Он направился к двери, а я начал снимать с мальчика одежду. Внезапно Грациан позвал:
– Визарий!
Я обернулся. Его лицо не очень хорошо было видно в темноте, но в голосе звучало сомнение:
– Визарий, а нужно ли, чтобы об этом знали?
– Что?
– Да, - уже увереннее сказал он. – Ты ведь не можешь назвать убийцу. А Массале надо, чтобы возмездие свершилось, - и, помолчав, добавил. – И Лукреции надо.
Я никогда не верил в слепое возмездие. Когда мне твердят, что людям НУЖНО видеть наказание, я всегда думаю: «А если бы вас казнили так, как вы казните невиновного?» Меня казнят уже много лет. К этому нельзя привыкнуть. Но и отказаться я уже не могу. Чаще всего мне удавалось спасти безвинных. Чаще всего. Да… А ведь Северин уже тогда назвал мне убийцу!..
Когда я обмывал покалеченную руку, что-то маленькое, засевшее в ранке между пальцами выкатилось из-под тряпки и упало на каменный пол.

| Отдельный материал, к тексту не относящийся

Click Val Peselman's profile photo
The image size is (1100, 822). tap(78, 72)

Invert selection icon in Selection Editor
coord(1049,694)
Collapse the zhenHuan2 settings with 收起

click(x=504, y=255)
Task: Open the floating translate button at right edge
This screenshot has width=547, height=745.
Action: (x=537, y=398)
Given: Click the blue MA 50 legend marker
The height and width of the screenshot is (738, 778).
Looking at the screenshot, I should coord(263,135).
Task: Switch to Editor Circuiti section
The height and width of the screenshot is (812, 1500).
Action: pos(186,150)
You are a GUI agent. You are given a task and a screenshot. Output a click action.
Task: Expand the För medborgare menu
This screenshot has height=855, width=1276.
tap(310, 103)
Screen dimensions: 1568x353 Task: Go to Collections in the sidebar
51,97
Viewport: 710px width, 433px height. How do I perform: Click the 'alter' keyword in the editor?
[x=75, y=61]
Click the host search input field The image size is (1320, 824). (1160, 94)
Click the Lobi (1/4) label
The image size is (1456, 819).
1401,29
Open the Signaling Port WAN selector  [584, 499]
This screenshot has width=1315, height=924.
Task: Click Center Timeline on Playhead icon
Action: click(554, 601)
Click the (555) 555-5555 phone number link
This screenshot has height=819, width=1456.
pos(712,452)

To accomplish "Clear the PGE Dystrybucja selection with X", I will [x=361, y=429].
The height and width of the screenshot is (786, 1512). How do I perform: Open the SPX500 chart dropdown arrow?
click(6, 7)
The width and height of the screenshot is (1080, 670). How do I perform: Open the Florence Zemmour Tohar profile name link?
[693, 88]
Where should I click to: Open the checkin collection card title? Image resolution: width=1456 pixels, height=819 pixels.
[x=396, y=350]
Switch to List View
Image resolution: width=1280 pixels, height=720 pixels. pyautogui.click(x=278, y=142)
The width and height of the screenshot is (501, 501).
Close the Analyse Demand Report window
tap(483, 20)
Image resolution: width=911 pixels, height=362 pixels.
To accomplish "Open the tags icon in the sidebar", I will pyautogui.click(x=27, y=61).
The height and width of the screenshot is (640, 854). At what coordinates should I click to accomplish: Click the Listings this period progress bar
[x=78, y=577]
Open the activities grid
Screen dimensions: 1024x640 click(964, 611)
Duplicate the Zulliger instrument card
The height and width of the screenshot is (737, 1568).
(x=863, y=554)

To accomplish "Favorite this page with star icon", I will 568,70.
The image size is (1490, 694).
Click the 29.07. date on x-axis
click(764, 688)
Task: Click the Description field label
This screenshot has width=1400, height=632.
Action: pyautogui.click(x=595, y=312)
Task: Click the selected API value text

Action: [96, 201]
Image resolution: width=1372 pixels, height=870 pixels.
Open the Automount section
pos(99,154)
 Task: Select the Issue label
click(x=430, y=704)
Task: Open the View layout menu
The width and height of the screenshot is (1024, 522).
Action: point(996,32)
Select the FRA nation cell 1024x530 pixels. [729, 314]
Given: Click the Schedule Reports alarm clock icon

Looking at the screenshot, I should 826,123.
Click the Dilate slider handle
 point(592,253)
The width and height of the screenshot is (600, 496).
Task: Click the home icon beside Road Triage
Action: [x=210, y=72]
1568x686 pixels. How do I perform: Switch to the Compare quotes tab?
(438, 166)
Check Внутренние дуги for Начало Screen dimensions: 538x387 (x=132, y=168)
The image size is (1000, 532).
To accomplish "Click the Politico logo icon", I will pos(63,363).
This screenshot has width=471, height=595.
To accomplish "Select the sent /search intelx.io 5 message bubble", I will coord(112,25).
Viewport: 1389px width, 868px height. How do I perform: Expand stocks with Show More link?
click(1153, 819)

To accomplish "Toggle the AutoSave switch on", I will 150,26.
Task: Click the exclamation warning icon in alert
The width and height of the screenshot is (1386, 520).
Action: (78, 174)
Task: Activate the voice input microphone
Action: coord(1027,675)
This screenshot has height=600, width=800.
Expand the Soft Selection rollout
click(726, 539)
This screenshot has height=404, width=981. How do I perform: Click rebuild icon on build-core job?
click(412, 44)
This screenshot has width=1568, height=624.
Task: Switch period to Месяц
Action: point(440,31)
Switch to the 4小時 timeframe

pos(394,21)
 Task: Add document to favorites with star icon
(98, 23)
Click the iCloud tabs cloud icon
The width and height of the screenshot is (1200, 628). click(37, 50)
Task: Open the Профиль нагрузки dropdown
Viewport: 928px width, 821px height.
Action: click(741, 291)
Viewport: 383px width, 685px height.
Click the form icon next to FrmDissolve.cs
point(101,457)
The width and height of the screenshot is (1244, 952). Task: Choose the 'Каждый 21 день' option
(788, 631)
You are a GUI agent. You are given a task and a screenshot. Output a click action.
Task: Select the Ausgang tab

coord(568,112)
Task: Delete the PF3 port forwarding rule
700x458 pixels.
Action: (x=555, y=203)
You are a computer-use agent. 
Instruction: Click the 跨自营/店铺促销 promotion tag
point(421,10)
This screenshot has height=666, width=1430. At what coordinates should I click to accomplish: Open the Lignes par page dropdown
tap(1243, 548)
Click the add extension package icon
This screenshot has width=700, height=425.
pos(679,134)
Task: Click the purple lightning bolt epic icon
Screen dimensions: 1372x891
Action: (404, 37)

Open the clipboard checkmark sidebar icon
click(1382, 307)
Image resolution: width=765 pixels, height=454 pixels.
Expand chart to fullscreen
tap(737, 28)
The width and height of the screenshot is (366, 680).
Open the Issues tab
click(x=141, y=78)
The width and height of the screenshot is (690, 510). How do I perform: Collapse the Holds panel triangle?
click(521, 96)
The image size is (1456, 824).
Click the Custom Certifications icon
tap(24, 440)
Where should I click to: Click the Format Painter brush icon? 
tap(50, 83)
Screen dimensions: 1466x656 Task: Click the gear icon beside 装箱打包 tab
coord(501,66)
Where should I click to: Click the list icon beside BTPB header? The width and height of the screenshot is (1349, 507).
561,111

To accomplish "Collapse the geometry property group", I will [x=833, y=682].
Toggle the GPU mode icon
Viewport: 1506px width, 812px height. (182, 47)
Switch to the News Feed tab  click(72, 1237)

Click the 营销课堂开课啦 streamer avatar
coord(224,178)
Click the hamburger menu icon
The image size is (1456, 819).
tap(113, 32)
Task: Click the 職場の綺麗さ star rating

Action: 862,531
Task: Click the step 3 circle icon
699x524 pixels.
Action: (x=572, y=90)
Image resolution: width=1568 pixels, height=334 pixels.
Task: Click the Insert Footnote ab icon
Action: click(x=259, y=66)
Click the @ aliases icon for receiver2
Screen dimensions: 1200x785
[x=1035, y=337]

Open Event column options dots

Я долго ползал со светильником, пытаясь найти, что же это было. А потом встал на него коленом и зашипел. Это был осколок зуба. Клыка.
*
Отряд вернулся три дня спустя. Привёз на носилках тяжело раненого Массалу. И на верёвке – крепкого старика с выбритым лбом и бородой, заплетённой в косы. Центурион был без сознания, командовал Валент. Во дворе он спешился и бережно достал из кожаной сумки голову.
Солдаты были утомлены и угрюмы. У некоторых темнели кровью повязки. Но, кажется, все были в строю.
Лукреция так же без слёз приняла голову брата, благодарно склонилась и прижала её к груди. Горожанки, пришедшие встречать думнонийцев, завыли в голос. Йоло махнул своим людям - расходиться. Сам он отвязал из-за спины длинный тряпичный свёрток и, понурив плечи, побрёл к реке. Не знаю, почему я пошёл за ним.